Alana Nicholls

Personal information
- Nickname: Lans
- Nationality: Australian
- Born: 6 April 1986 (age 39) Perth, Western Australia
- Height: 172 cm (68 in) (2012)
- Weight: 66 kg (146 lb) (2012)

Sport
- Country: Australia
- Sport: Canoeing
- Event(s): K-1 200 m K-1 500 m
- Club: Bayswater Paddle Sport Club

= Alana Nicholls =

Australian kayaker (born 1986)

Alana Nicholls (born 6 April 1986) is an Australian kayaker. She represented Australia at the 2012 Summer Olympics in the K-1 200 m and K-1 500 m events.

==Personal==
Nicknamed "Lans", Nicholls was born 6 April 1986 in Perth, Western Australia.

She attended Our Lady of Lourdes in Perth before going to high school at Chisholm Catholic College. She has a part-time job working for CITIC Pacific Mining Management, a mining company. As of 2012, she lives in the Perth suburb of City Beach.

Nicholls 172 cm is tall and weighs 66 kg.

==Canoeing==
Nicholls is a member of the Bayswater Paddle Sport Club, and has a canoe scholarship with the WA Institute of Sport and the Australian Institute of Sport. Her primary training base is in Bayswater, Western Australia with a secondary base on the Gold Coast of Queensland.

Nicholls competed at her first World Cup event, World Cup 2 in the Czech Republic, in 2011 where she won the K-1 500 m event. She finished 4th in the K1 200m event and 5th in the K1 500m event at the 2011 World Championships in Szeged, Hungary. She finished 2nd in the K1 500m event at the World Cup 1 in Poznan, Poland. She was the 2011 Australian Canoeing Athlete of the Year. In 2012, she medaled in the K-1 200 m and K-1 500 m events at World Cups in May: she finished 1st in the K1 500m event and 1st in the K1 200m event at the 2012 National Championships in Penrith, Australia.
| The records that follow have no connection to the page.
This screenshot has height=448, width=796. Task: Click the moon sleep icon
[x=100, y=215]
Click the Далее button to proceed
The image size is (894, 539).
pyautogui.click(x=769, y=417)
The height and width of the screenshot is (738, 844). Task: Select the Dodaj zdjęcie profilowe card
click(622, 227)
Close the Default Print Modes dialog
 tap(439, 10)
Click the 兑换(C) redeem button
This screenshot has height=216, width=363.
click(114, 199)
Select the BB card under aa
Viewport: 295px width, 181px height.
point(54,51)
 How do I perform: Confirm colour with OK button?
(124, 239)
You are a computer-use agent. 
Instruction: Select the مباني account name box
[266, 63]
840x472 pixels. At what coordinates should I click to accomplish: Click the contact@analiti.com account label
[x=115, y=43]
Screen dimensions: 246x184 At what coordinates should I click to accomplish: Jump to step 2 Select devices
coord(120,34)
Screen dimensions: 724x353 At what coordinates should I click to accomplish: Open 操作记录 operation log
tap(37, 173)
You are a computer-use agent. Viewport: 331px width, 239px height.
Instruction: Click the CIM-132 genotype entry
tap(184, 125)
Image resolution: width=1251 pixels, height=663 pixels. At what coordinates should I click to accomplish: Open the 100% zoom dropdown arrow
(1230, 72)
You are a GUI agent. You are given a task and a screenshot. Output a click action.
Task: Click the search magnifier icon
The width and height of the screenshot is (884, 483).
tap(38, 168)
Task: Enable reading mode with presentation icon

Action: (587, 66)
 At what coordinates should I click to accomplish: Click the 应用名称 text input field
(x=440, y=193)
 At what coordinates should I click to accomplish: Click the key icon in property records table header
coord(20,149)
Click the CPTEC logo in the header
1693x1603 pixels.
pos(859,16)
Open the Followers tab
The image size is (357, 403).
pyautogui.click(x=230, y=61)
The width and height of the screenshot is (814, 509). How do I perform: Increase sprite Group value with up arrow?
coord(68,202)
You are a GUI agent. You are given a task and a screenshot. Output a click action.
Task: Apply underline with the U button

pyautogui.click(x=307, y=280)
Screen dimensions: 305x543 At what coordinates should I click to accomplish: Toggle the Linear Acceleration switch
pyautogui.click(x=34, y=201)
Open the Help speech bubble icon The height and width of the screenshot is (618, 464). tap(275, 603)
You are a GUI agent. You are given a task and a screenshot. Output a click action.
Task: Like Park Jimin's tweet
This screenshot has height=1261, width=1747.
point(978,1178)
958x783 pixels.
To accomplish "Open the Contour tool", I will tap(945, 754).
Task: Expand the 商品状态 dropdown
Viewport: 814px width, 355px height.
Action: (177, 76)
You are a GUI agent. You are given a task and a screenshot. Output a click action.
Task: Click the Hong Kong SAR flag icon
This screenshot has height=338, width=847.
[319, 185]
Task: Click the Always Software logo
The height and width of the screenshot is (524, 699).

She finished 1st in the K1 500m event and 2nd in the K1 200m event at the 2012 Sprint Oceania Championships in Penrith, Australia.

Nicholls has been selected to represent Australia at 2012 Summer Olympics in the K-1 200 m and K-1 500 m events.

Before the start of the Games, she and her canoe teammates trained in Italy at the AIS European Training Centre located in Varese.